The compound of formula (2) is reacted with the compound of formula (3), and if necessary, a compound in which R ³ of the compound (I) is a hydroxy group is reacted with formula (4) or (5). A method for producing a carbostyryl derivative represented by the following general formula (1), which is characterized by the following formula.
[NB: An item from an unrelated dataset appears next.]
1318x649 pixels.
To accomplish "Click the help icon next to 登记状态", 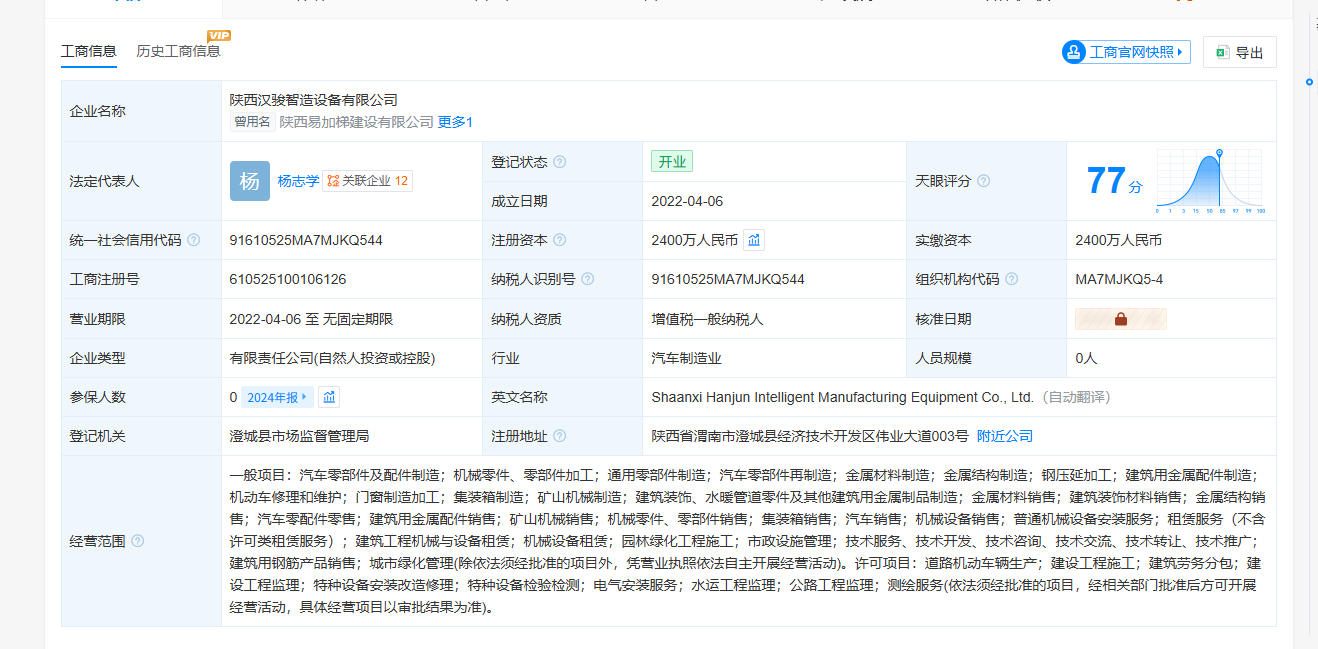I will pos(560,162).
In the above formula R ¹ is a hydrogen atom, an alkyl group having 1 to 6 carbon atoms, Alkenyl groups having 2 to 4 carbon atoms, Alkynyl groups having 2 to 4 carbon atoms, or A phenylalkyl group having an alkylene group of 1 to 4 carbon atoms, R ² is a hydrogen atom, an alkyl group having 1 to 4 carbon atoms or a phenyl group, R ³ is a hydrogen atom, a hydroxy group or an alkyl group having 1 to 4 carbon atoms, an alkanoyloxy group having 1 to 4 carbon atoms or a 3,4,5-trimethoxy benzoyl oxy group, R ⁴ is a hydrogen atom or an alkyl group having 1 to 4 carbon atoms, R ⁵ is phenyl having 1 to 3 substituted groups selected from the group consisting of a cycloalkyl group having 3 to 8 carbon atoms, a halogen atom, an alkyl group having 1 to 4 carbon atoms and an alkoxy group having 1 to 4 carbon atoms A substituted alkyl group having 1 to 4 carbon atoms having a group, a phenyl group or an alkanoyloxy group having 1 to 4 carbon atoms as a substituent, an alkanoyl group having 1 to 4 carbon atoms or a benzyl group, (If R ² is a phenyl group, R ⁵ should not be an alkyl group having 1 to 4 carbon atoms having a phenyl group as a substituent.) R ⁶ is a hydrogen atom, a hydroxy group or an alkyl group having 1 to 4 carbon atoms, R ⁷ is an alkanoyloxy group or 3,4,5-trimethoxybenzoyloxy group having 1 to 4 carbon atoms, X ¹ is a halogen atom or other substituent group capable of performing a substitution reaction similarly to a halogen atom (or

and

Is 1, X ¹ and R ⁶ may form an epoxy group), X is a halogen atom,

Is 0 or an integer of 1 or 2, Q is an integer of 2 or 3,

And

Are integers of 0 or 1 to 6, respectively

and

Must not exceed 6), Carbon-carbon bonds at the 3- and 4- positions in the carbostyryl backbone are single or double bonds, constitutional formula

The substituted position of the side chain is either the 4-, 5-, 6-, 7-, or 8-position.